▸ EXTRACT TO READ:
□ □ □ □ □ □ □

Gauss decided to leave the band well before they hit the studio with Magnified in hand. This didn’t surprise or deter the duo he left behind; according to Edwards, he and Andrews merely, “kept charging ahead with new ideas and discovered a really effective way to work where we could trade off instruments from section to section as we composed. We were both writing lyrics and melodies and playing bass and guitar. It was a very productive, creative time.”

The album’s pyrotechnic drum patterns were programmed with a drum machine as Failure worked on each song. When a new drummer came in at the start of the sessions and had trouble executing his parts, Edwards stepped in as a pinch hitter to make sure the entire affair would end up the way they envisioned it. “We were much happier with Magnified,” he says. “For us, production was really just the final stage of songwriting, so it made total sense for us to be in control of that as well. I feel like it helped us achieve the color and the drama of the songs.

He continues, “More importantly, it sounded like no one else. Comfort seemed like a black and white film in comparison. ‘Small Crimes’ was a song that really sewed it up for me and opened up a world of possibility.”

Fantastic Planet

If Magnified was a portal of what Failure could be, Fantastic Planet was the point where they walked right through and brought a new drummer (longtime co-conspirator Kellii Scott) along for the ride. “His personality was a perfect addition,” says Edwards. “He has a very positive energy, is eternally hopeful, and almost always hilarious—a perfect balance to the brooding intensity that Ken and I could sometimes cast over a room.”

He was also fine with following the pair down whatever path they felt was right at the time. For Fantastic Planet, that meant living and working in a house that once belonged to Lita Ford, and stitching each sequence together from start to finish. Edwards also discovered heroin, a drug that was pervasive within L.A.’s music scene in the ‘90s. “At the beginning of the process, I had fallen into a pretty deep immobilizing depression,” he says, “and felt utterly incapable of rising to the moment and making the record. I chose heroin as a way out of my funk. Unfortunately, it worked like a charm and gave me a perspective from which to write lyrics from: outer space.”

The stargazing balladry of “Blank” helped set the album’s tone and open a metaphorical door—“a coded experience of depression and drug use”—on the subject matter side of things. Meanwhile, the name Fantastic Planet was a nod to the French animated film La Planète Sauvage (1973), one of several cult classics that were a constant presence throughout the creative process. (The song “Solaris” was actually modeled after what Robert Smith did with the Camus-inspired song “Killing an Arab.”) While it’s now considered a pinnacle of Failure’s career, and mid-’90s modern rock in general, Fantastic Planet also marked the moment where Edwards left this particular astral plane entirely. “I was somewhere else,” he says, “and I’m sure that the fact that this is my memory of that period equaled a lot of frustration for my bandmates. Ken made the decision to break up the band. I was in no state to make a decision about anything. That’s precisely why he made the choice he did.”

□ □ □ □ □ □ □

▸ YOUR GOAL: Render this sentence from the article on the band Failure in Spanish: "The album’s pyrotechnic drum patterns were programmed with a drum machine as Failure worked on each song." Rely on the text alone.

□ □ □ □ □ □ □

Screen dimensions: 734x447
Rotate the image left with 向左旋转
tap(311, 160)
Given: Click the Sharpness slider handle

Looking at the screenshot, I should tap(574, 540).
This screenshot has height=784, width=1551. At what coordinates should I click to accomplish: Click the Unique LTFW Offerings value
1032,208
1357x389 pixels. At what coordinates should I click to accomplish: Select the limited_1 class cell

□ □ □ □ □ □ □

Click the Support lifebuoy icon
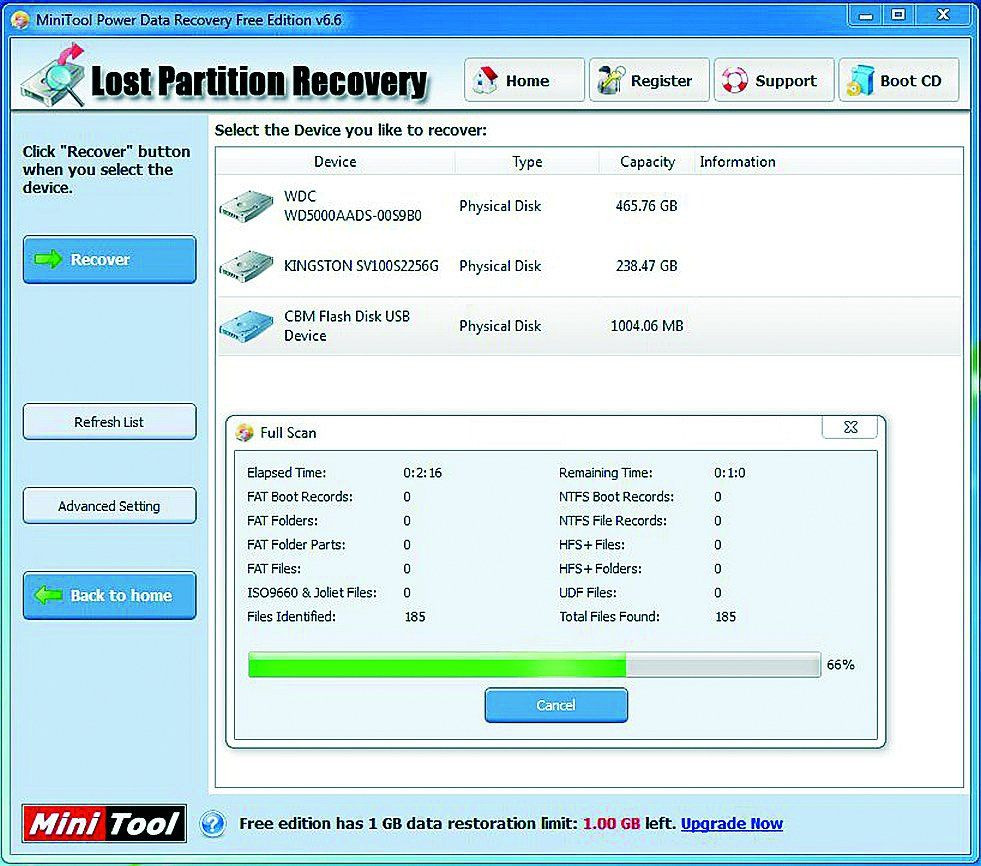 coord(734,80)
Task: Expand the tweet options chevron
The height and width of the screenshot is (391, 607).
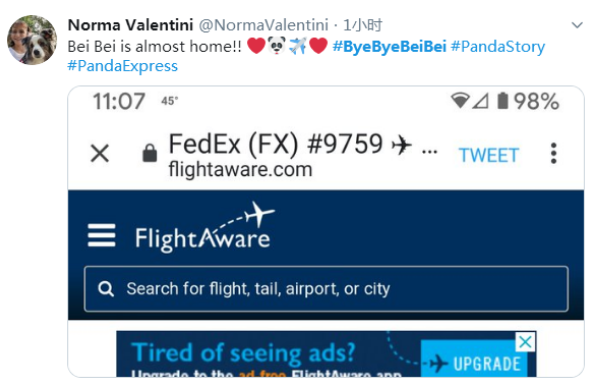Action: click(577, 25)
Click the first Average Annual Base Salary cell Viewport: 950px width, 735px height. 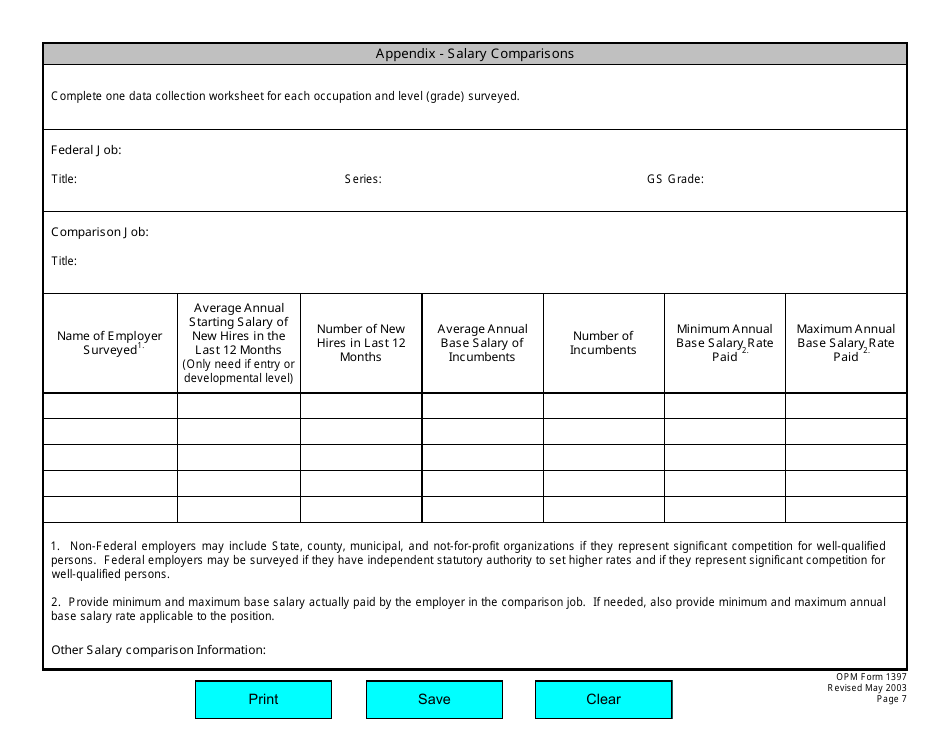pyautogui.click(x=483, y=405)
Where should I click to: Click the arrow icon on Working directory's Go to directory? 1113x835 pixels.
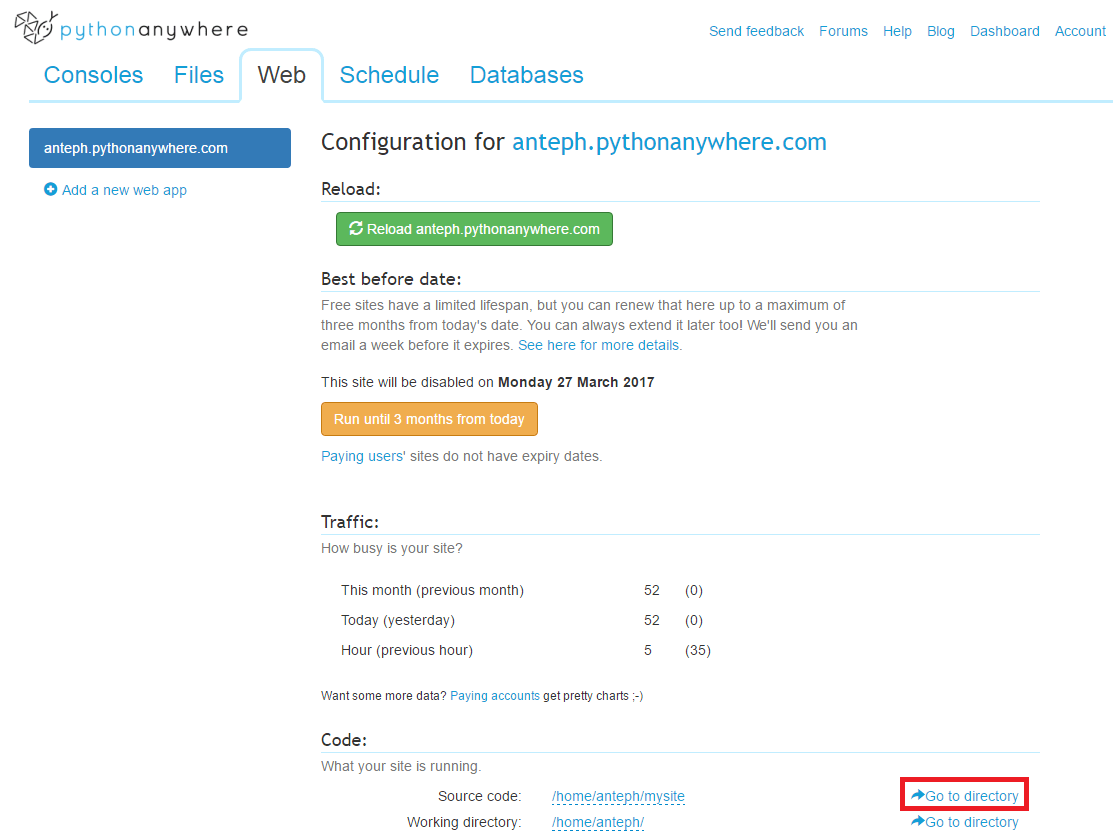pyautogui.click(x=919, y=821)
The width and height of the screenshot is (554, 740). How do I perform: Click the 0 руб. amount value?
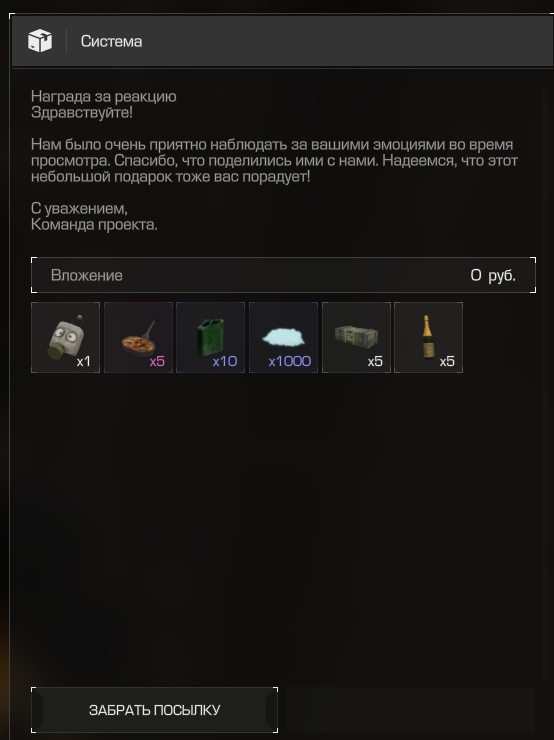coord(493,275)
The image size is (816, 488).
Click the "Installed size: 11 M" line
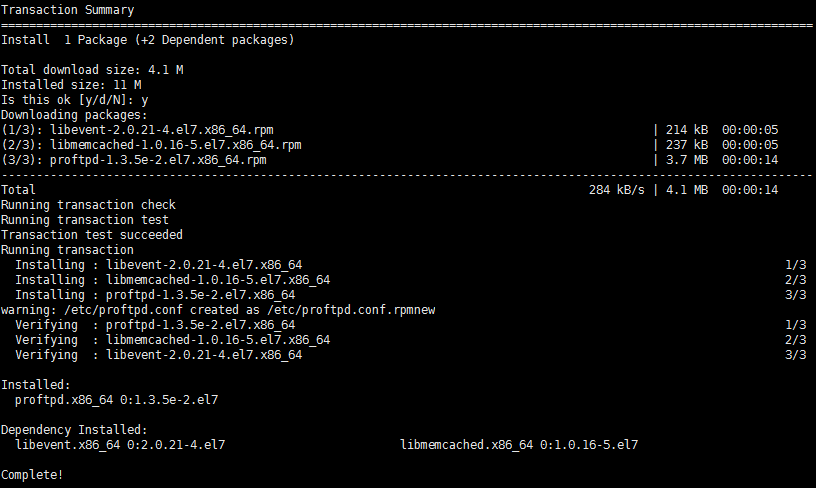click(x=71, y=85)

□ □ □ □ □ □ □

▸ RESPONSE TO THE TASK: Los pirotécnicos patrones de batería del álbum se programaron con una caja de ritmos mientras Failure trabajaba en cada canción.